He came very close and put one hand on my arm. “Listen,” he said. “I will tell you about this thing. It will not change our agreement—our deal?”

I told him it wouldn’t change our deal as long as we got the emeralds. I wondered what he’d do with fifty thousand dollars when he was sitting in the electric chair for the murder of Lina Ornitz but I didn’t mention it.

He said: “Wister and his brother David who works in the London office of Burke-Reynolds were behind it. David was the brains—he has been doing it for two years with other branches of the company, all over the world.”

I turned and he turned with me; we walked on, slowly.

“There were five of us in it this time,” he went on, “David and John Wister; Jolas, the man who actually stole the stones—we will meet him in a little while; and Lina Ornitz and myself. David Wister could make it very easy for Jolas to get things that were heavily insured by the company. He knew where they were kept and all about the burglar alarm and other measures that were taken to safeguard them—that was his job with the company.”

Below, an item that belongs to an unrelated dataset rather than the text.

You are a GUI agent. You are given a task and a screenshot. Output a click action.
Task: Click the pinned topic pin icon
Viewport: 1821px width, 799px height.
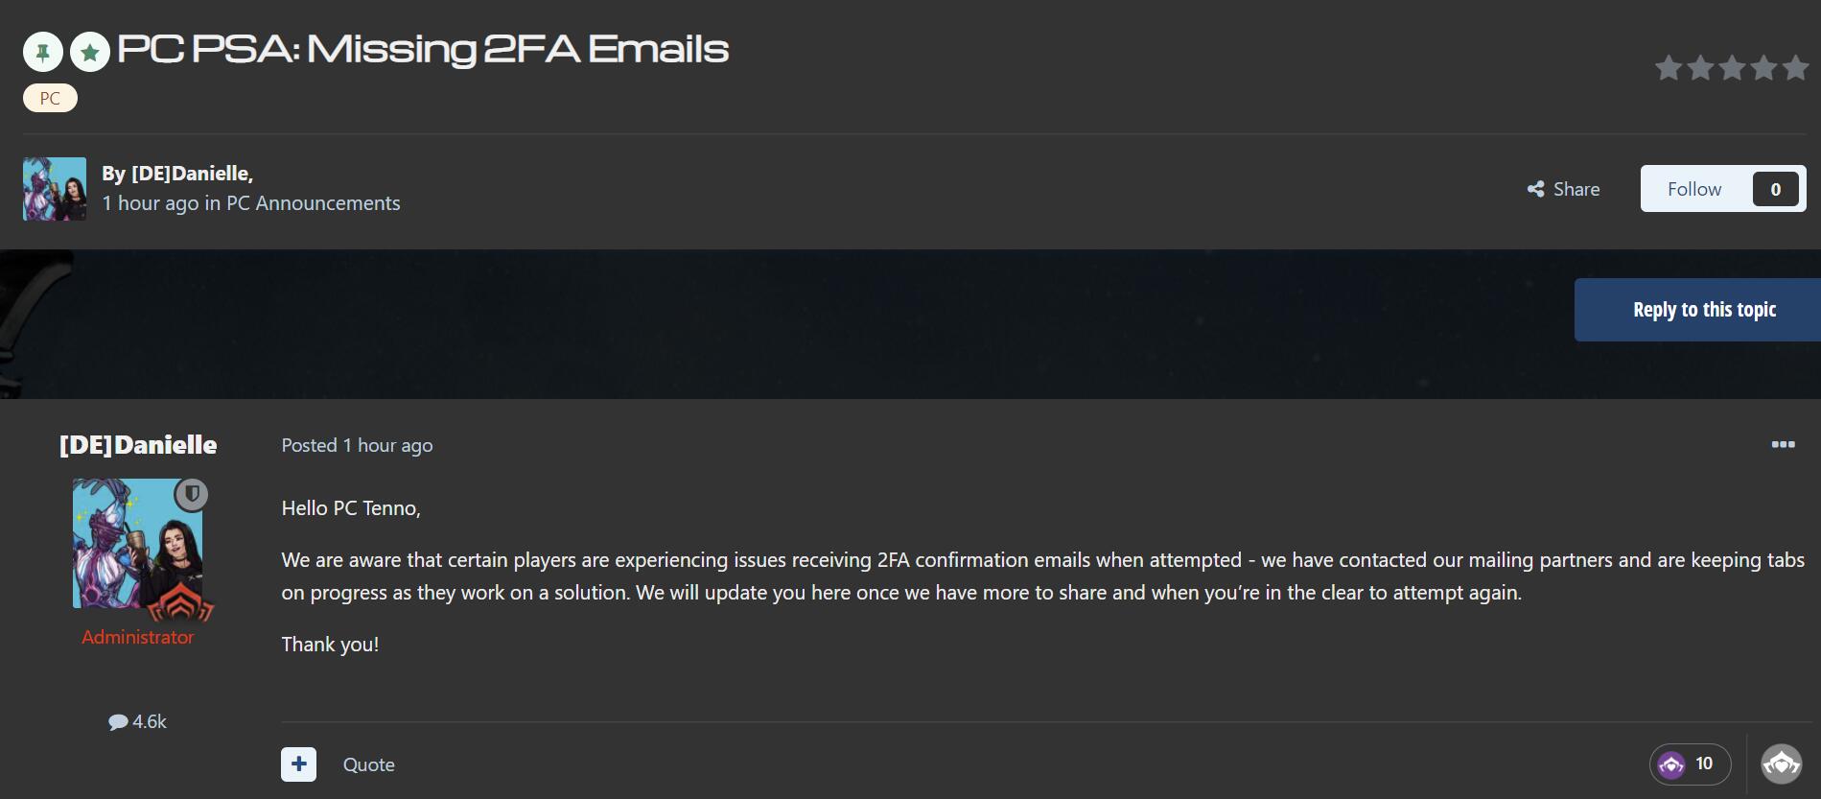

Dekker paused a moment, went on:

“It was all a very fine scheme. Jolas would turn the stones over to Lina Ornitz and she would bring them to New York. She’s slick at this game and has had several girls working for her, smuggling smaller stuff, for several years. Then, she would bring them to me to re-cut and I would call the police. She would ostensibly escape just before the police arrived and I would give them a wrong description of her and turn the stones over to the insurance company and collect the reward.”

I said: “And it’d split five ways—twenty thousand dollars apiece—yourself and Lina, Jolas and the Wisters?”

He nodded. “But Lina was scared at the last minute—there was too much fuss in the papers, and she would not go through with it, so Jolas brought them.”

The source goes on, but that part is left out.